=== Begin Enclosure ===

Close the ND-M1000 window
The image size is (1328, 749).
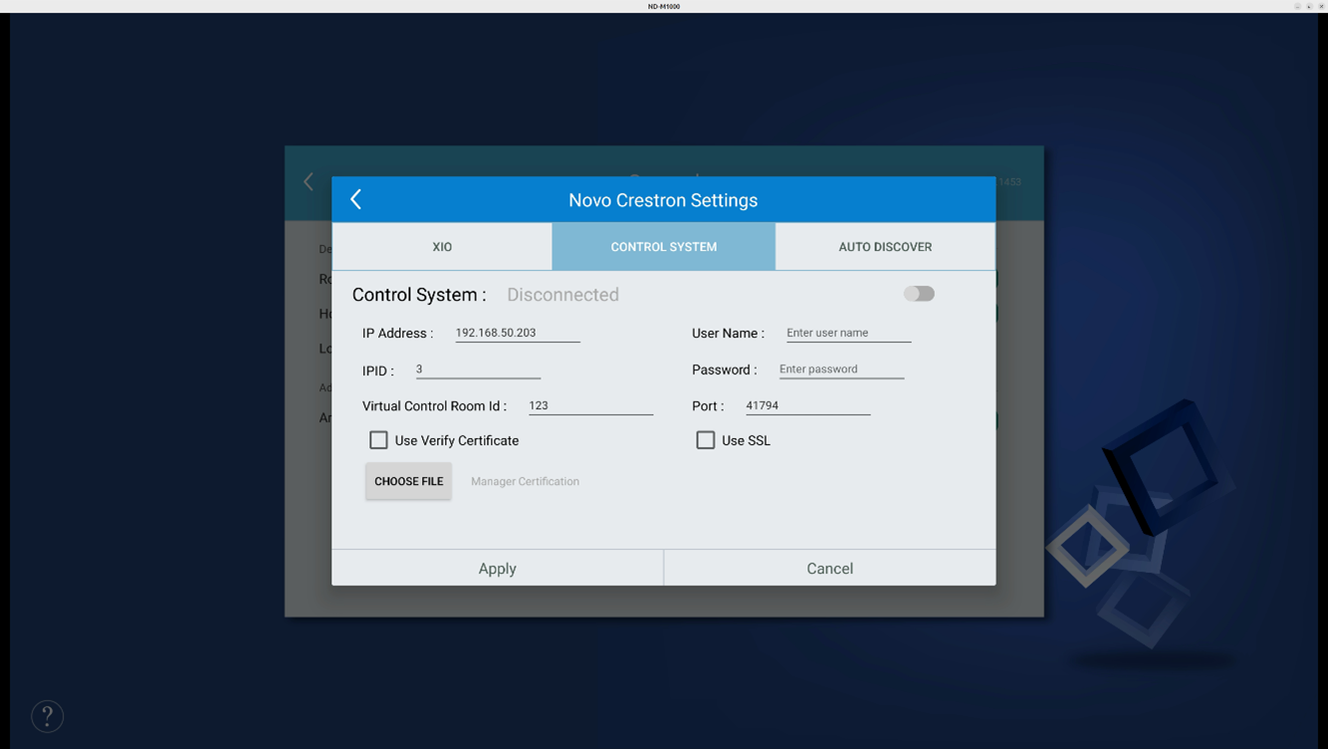click(1321, 6)
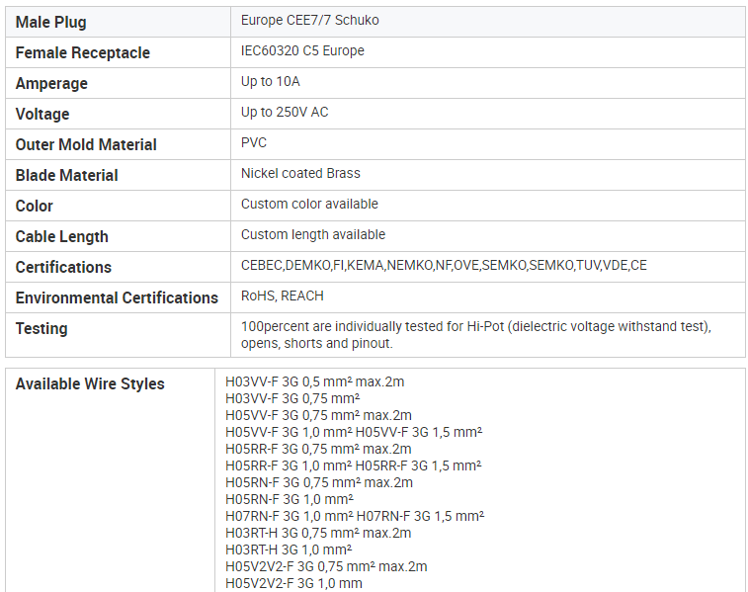The image size is (748, 592).
Task: Click the Certifications list text
Action: tap(444, 265)
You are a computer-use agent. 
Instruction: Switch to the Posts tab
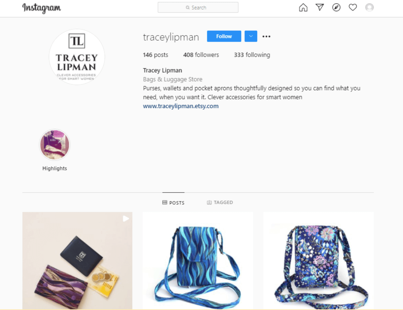[174, 202]
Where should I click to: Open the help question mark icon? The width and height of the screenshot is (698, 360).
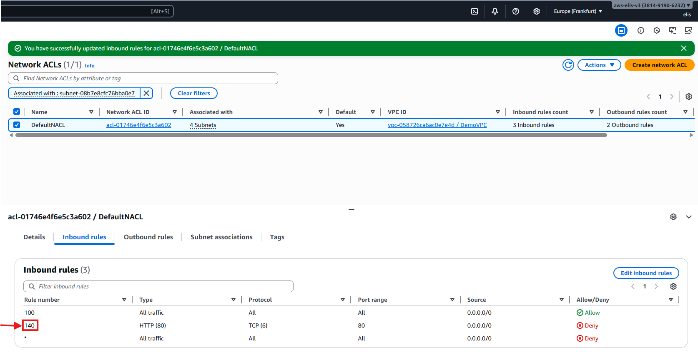(x=516, y=11)
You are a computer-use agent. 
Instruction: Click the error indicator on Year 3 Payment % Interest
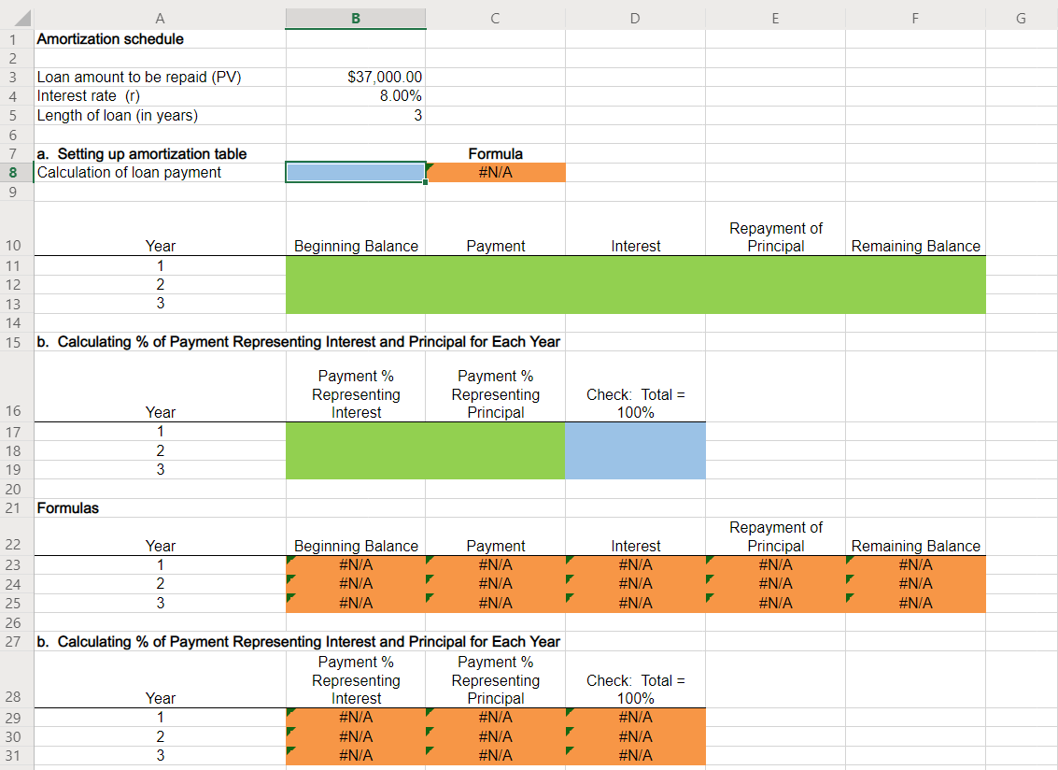[289, 750]
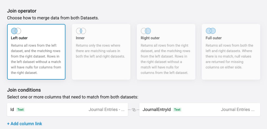Click the Right outer Venn diagram icon
This screenshot has height=129, width=267.
click(x=146, y=31)
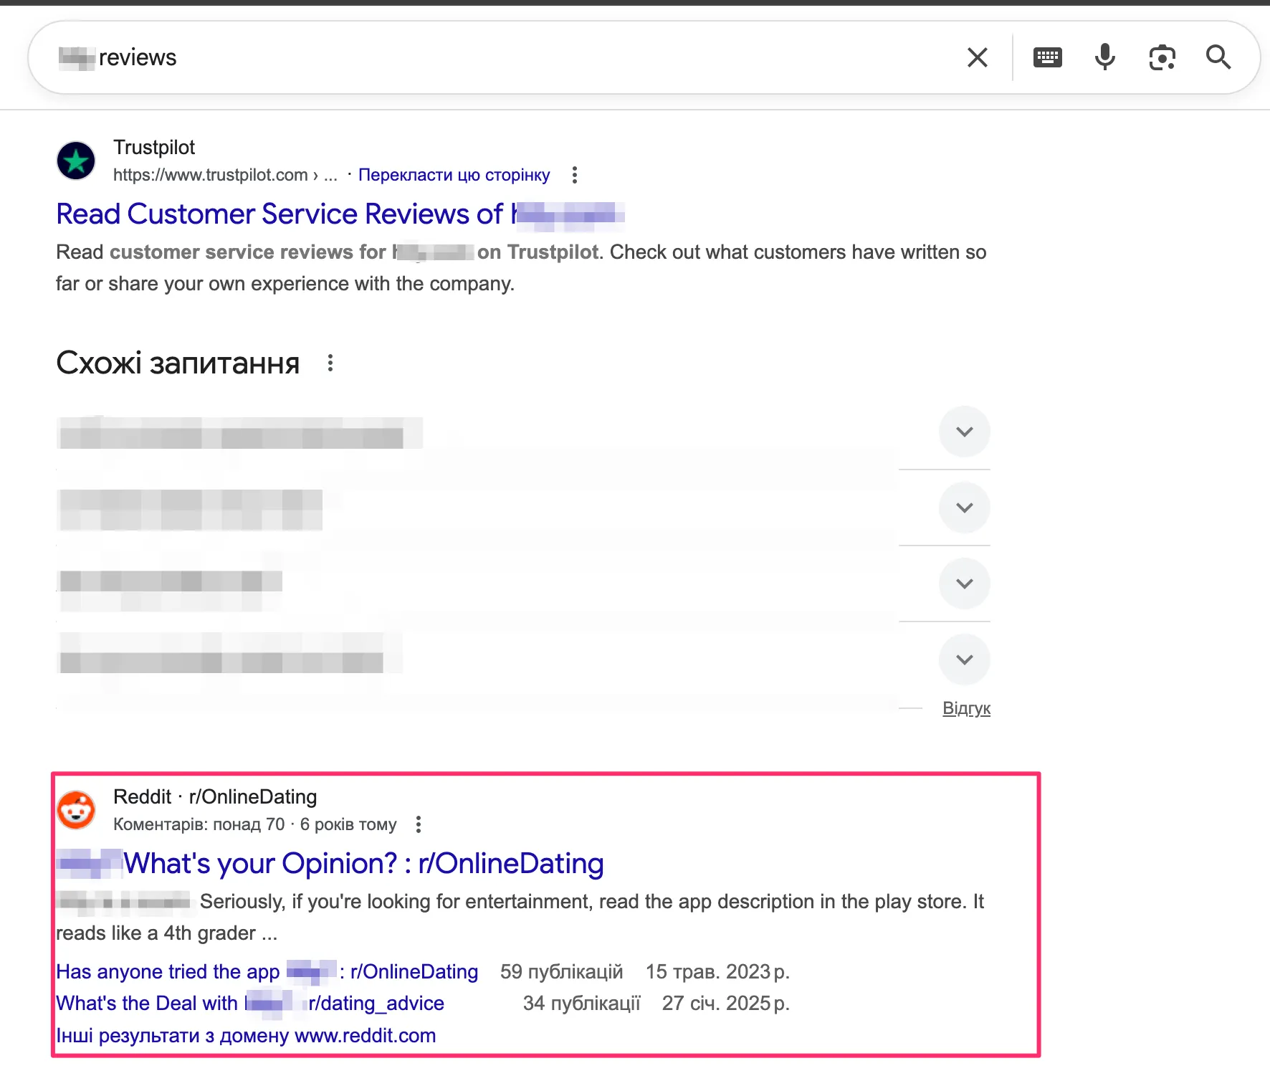Open "What's your Opinion? : r/OnlineDating" result
Screen dimensions: 1270x1081
click(x=363, y=864)
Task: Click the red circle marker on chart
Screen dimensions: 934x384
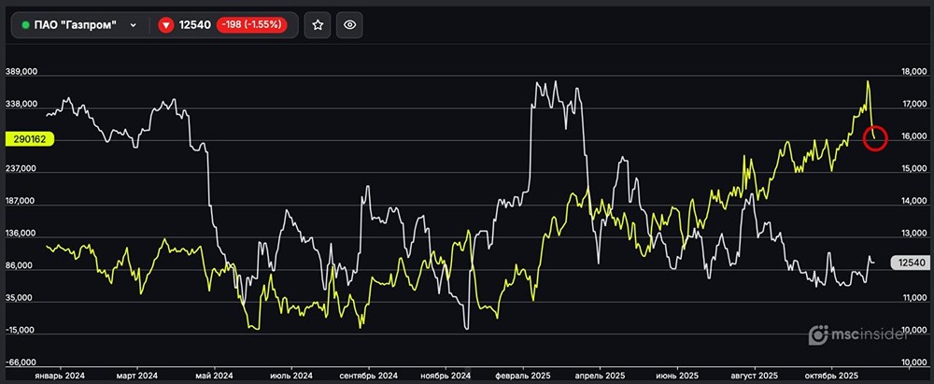Action: [875, 137]
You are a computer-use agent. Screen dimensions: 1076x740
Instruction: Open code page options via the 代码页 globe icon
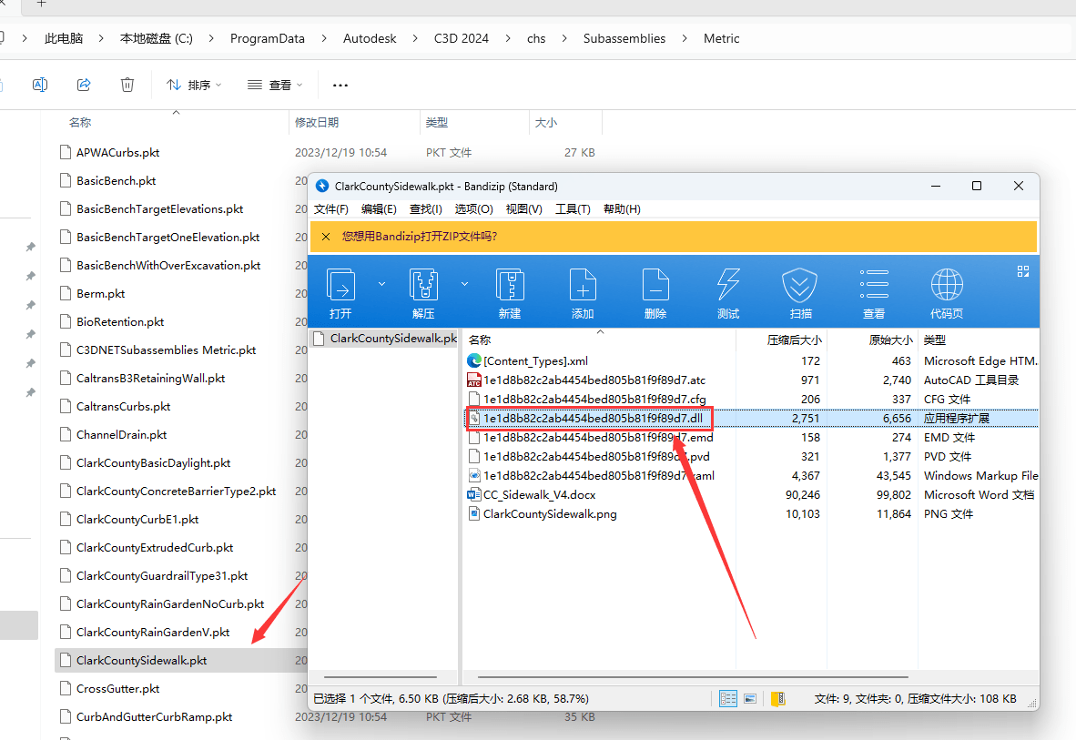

=== End Enclosure ===

**Required work**
Please write the material out again exactly as shown above, minus any pictures.

**Answer section**
Close the ND-M1000 window
The image size is (1328, 749).
click(1321, 6)
The image size is (748, 592).
Task: Click the Certifications list text
Action: tap(444, 265)
You are a computer-use agent. 
Instruction: Switch to the Posts tab
[174, 202]
Where should I click to: Open the help question mark icon? The width and height of the screenshot is (698, 360).
(x=516, y=11)
You are a computer-use agent. 
Instruction: Click the error indicator on Year 3 Payment % Interest
[289, 750]
Click the Right outer Venn diagram icon
This screenshot has height=129, width=267.
click(x=146, y=31)
Open "What's your Opinion? : r/OnlineDating" result
Screen dimensions: 1270x1081
click(x=363, y=864)
Task: Click the red circle marker on chart
Screen dimensions: 934x384
Action: [875, 137]
You are a computer-use agent. Screen dimensions: 1076x740
Instruction: Open code page options via the 代码页 globe icon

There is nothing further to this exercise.